◆ **PASSAGE SHOWN**
══════
This will prevent a holder of fifty percent of the Common Stock from
circumventing the requirements of this Proposed Amendment and subsequently
altering the Bylaws. Accordingly, this provision will prevent a shareholder or
shareholders having a majority of the Common Stock from making any change to the
Bylaws which would conflict with or amend Bylaws established by the Board of
Directors, otherwise reduce the authority of the Board of Directors in the
governance of the Company or impair the Board of Directors ability to adequately
protect the best interests of shareholders.
 
     This Proposed Amendment to the Articles of Incorporation would make any
attempt to gain control of the Company, or the Board of Directors, more
difficult and increase the length of time associated with any such attempt.
 
        THE BOARD OF DIRECTORS UNANIMOUSLY RECOMMENDS THAT SHAREHOLDERS
        VOTE FOR PROPOSAL 4.
 
                                   PROPOSAL 5
                   TO APPROVE AN AMENDMENT TO THE ARTICLES OF
           INCORPORATION LIMITING THE PERSONAL LIABILITY OF DIRECTORS
                      TO THE COMPANY AND ITS SHAREHOLDERS
 
     The Board of Directors has unanimously approved this proposed amendment to
Article Twelve of the Articles of Incorporation. The existing Article Twelve of
the Articles of Incorporation limits the personal liability of directors to the
Company or its shareholders for monetary damages for any act or omission as a
director, except to the extent otherwise expressly provided by Texas law.
However, Article Twelve does not accurately reflect the current provisions of
Article 1302-7.06 of the Texas Miscellaneous Corporation Laws Act (the "Act").
══════
◆ **STATED PROBLEM 1**
In the proposals passage, what reason is given for amending Article Twelve of the Articles of Incorporation?

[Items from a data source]
══════
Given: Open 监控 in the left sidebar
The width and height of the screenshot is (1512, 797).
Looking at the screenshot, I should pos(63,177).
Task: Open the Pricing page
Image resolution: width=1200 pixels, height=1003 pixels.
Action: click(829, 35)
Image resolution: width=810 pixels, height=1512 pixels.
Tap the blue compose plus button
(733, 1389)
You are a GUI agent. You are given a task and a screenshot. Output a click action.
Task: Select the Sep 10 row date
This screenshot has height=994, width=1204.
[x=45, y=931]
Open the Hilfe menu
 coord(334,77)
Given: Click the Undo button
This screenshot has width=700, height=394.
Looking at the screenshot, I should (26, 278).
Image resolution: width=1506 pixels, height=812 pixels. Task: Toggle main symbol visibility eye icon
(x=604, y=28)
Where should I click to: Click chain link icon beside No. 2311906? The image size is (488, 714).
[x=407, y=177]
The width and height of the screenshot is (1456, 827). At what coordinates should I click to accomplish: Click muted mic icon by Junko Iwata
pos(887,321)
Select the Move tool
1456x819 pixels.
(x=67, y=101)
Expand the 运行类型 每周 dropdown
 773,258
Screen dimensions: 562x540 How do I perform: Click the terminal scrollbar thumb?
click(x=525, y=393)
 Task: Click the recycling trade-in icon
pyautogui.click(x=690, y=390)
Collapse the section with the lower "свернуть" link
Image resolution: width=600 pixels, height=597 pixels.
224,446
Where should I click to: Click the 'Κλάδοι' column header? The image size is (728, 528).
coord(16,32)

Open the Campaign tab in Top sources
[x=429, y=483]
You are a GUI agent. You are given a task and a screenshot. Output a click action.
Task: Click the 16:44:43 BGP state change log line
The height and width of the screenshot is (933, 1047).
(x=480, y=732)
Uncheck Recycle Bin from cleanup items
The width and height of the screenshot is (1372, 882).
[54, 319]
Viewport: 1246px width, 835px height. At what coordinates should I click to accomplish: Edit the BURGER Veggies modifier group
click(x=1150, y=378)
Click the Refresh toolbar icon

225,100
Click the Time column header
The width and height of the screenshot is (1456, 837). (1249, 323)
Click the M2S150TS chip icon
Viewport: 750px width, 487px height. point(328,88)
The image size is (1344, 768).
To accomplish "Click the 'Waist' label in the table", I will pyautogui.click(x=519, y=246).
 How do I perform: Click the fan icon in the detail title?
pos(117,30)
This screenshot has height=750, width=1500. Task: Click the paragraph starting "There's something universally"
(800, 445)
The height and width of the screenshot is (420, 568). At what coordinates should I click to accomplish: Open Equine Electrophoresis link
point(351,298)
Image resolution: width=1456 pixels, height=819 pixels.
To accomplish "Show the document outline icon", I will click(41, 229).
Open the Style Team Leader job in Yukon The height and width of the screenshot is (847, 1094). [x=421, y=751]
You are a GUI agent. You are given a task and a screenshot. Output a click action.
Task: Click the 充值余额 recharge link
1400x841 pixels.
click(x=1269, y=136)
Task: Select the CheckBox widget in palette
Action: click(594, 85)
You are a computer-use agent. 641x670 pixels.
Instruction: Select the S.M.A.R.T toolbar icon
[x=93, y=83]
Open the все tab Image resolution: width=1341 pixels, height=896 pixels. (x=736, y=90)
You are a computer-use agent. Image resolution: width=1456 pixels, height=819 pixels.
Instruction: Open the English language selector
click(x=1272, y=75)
══════
◆ **STATED PROBLEM 2**
From the records, extract the lines starting at the one containing "Image resolution: width=810" and ending at the one containing "pos(887,321)", both included, and reproduce them unchanged.

◆ **CORRECT ANSWER 1**
The existing Article Twelve does not accurately reflect the current provisions of Article 1302-7.06 of the Texas Miscellaneous Corporation Laws Act.

◆ **CORRECT ANSWER 2**
Image resolution: width=810 pixels, height=1512 pixels.
Tap the blue compose plus button
(733, 1389)
You are a GUI agent. You are given a task and a screenshot. Output a click action.
Task: Select the Sep 10 row date
This screenshot has height=994, width=1204.
[x=45, y=931]
Open the Hilfe menu
 coord(334,77)
Given: Click the Undo button
This screenshot has width=700, height=394.
Looking at the screenshot, I should (26, 278).
Image resolution: width=1506 pixels, height=812 pixels. Task: Toggle main symbol visibility eye icon
(x=604, y=28)
Where should I click to: Click chain link icon beside No. 2311906? The image size is (488, 714).
[x=407, y=177]
The width and height of the screenshot is (1456, 827). At what coordinates should I click to accomplish: Click muted mic icon by Junko Iwata
pos(887,321)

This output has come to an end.